Eisenhardt, a three-time Emmy winner and Oscar nominee, knows story. He located the heart of the Dixie Chicks -- temporary pariahs -- in "Shut Up and Sing." He found the amazing weirdness of a dress designer in "Valentino: The Last Emperor."

"For a story to work, you have to find yourself in a conflict of sorts," Eisenhardt said. "You can't have the success without the hardship." In "Meru," Eisenhardt found conflict and depth not on the heights of the mountain but in the well of the past.

The story of Conrad Anker, as climbing fans know, is Shakespearean, it is Greek, it is Aristotelian: he had a mentor who tried Meru before, and failed. He had a best friend, Alex Lowe, who was his partner. Lowe died, and left him in grief and guilt. Then Anker married Lowe's widow, Jenni; he cares for his friend's kids. He promised Jenni he wouldn't try big peaks like the ones that killed Lowe. But if the story of his life was to have a third act, he felt he had to complete his mentor's mission to climb Meru.

Chin's story, too, was family: he played an unexpectedly fatherly role to his sister's kids after his sister went through a tough divorce. So there's a reason, too, why you could not bear to see Chin die.

The side characters that motivate and restrain the dirtbags -- wife, sister, girlfriend -- motivate good stories; they give feeling; they show that these people do not exist in a vacuum.

The well of Ozturk's story is shallower, but the water's rougher. Before meeting Chin and Anker, the young turk was a dirtbag who slept in his van. Then he met someone. Then he fell -- and was nearly wrecked. After the bitterness of the fall, and the sweat of the rehab, the triumph of the climb is all the sweeter.

"I love them," Eisenhardt said. "They really have a passion -- and no matter what the passion is about, people get that. Most people don't follow their passion if it requires sleeping in a van for seven years. The fact that they do it is a wonderful thing."

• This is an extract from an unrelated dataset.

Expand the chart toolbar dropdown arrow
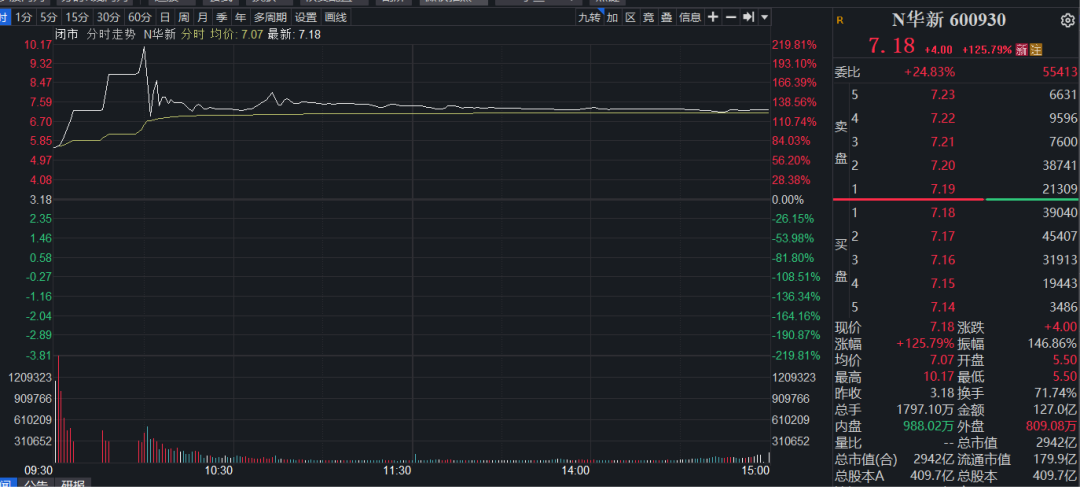 (764, 17)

Eisenhardt was brought onto the project late. His friend, Elizabeth Chai Vasarhelyi, is a producer on "Meru." Eisenhardt has never worked on a climbing film. He knew nothing of bolts, belaying, bivouac. His next story is about ballet.

"Whatever you do a film about, it's like a graduate level course in that thing," he said. But no matter what he's doing stories about, he'll help find the heart.